**PROVIDED TEXT:**
=== Section Start ===

Islandwide, more than 450,000 homes lost power, the most outages experienced since Hurricane Gloria hit the island in 1985. The last time sustained hurricane-force winds were felt on the South Fork was when Hurricane Bob, a Category 2 storm, passed to the east of Montauk in August 1991.

Residents were not the only one affected by the power outages: The Southampton Town Justice Court remained closed on Monday and part of Tuesday because of a lack of power. Southampton Hospital lost electricity at approximately 11:30 a.m. on Sunday and switched to generator power. The hospital borrowed a second generator from Peconic Bay Medical Center in Riverhead as a backup to its own power source until LIPA restored power at about midnight on Sunday.

The supervisor said that throughout the system, preparations and dedication meant smooth responses and a healthy safety blanket, but that with bigger hits sure to come—another tropical system, Katia, is already moving along a similar track as Irene and is expected to become a hurricane on Thursday—there are lessons to be learned.

“Truth be told, we were spared the worst of it,” Ms. Throne-Holst said. “We are satisfied with our response effort this time, but we’re well aware of the fact that it could have been far worse, and we need to continue to improve our systems as we move forward.”

Residents throughout town were cleaning up their properties early this week and voicing thanks that the storm was not worse.

“It looks like we lucked out, it looks like everybody else got it a lot worse,” said Susan Jurkowich in Hampton Bays on Monday. “We’re on the water but we didn’t evacuate. Our dock was under, our neighbor’s dock floated by us.”

=== Section End ===

**EXERCISE INSTRUCTIONS:**
• 1. According to the storm report, from which facility did Southampton Hospital borrow a second generator?
• 2. Reproduce the passage of the storm report between "Residents were not" and "midnight on Sunday.", inclusive.
The entries come from a separate source unrelated to the storm report.

**SUPPLIED INFORMATION:**

=== Section Start ===

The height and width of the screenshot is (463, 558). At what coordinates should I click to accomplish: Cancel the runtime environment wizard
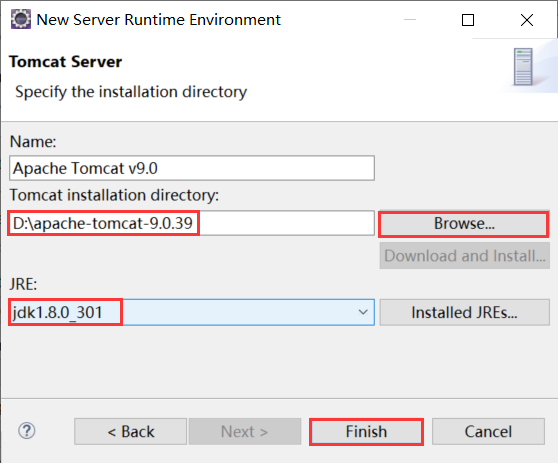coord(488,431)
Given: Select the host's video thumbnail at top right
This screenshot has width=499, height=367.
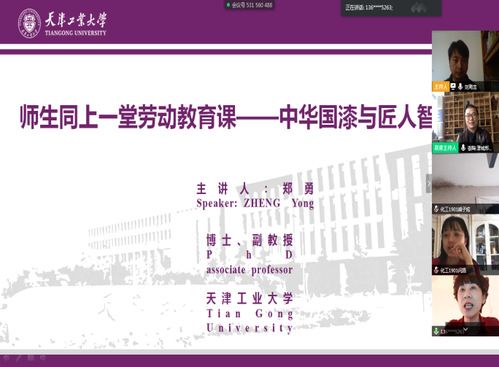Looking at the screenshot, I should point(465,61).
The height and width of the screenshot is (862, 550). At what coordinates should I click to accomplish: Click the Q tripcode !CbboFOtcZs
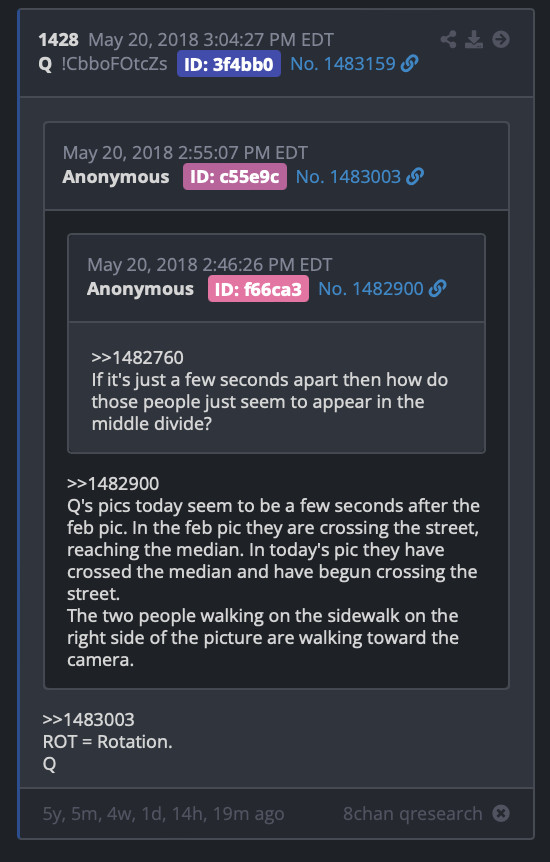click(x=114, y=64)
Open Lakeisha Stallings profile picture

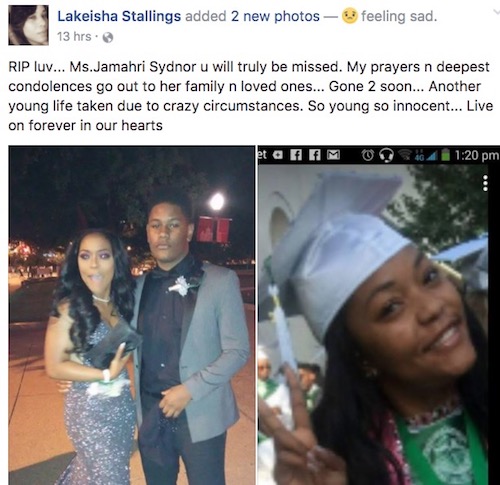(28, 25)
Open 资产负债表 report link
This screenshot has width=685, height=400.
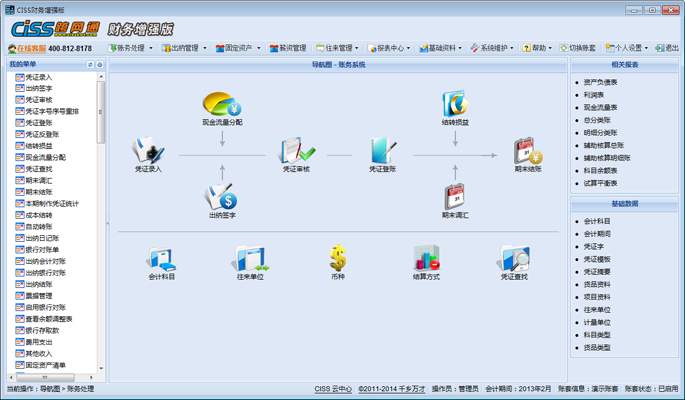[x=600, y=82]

=== Section End ===
=== Section Start ===

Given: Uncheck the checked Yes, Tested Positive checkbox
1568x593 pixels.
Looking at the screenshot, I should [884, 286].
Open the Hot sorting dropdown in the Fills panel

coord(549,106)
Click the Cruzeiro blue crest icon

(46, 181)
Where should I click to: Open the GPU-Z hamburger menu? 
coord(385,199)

=== Section End ===

**ANSWER LIST:**
• 1. Peconic Bay Medical Center in Riverhead.

• 2.
Residents were not the only one affected by the power outages: The Southampton Town Justice Court remained closed on Monday and part of Tuesday because of a lack of power. Southampton Hospital lost electricity at approximately 11:30 a.m. on Sunday and switched to generator power. The hospital borrowed a second generator from Peconic Bay Medical Center in Riverhead as a backup to its own power source until LIPA restored power at about midnight on Sunday.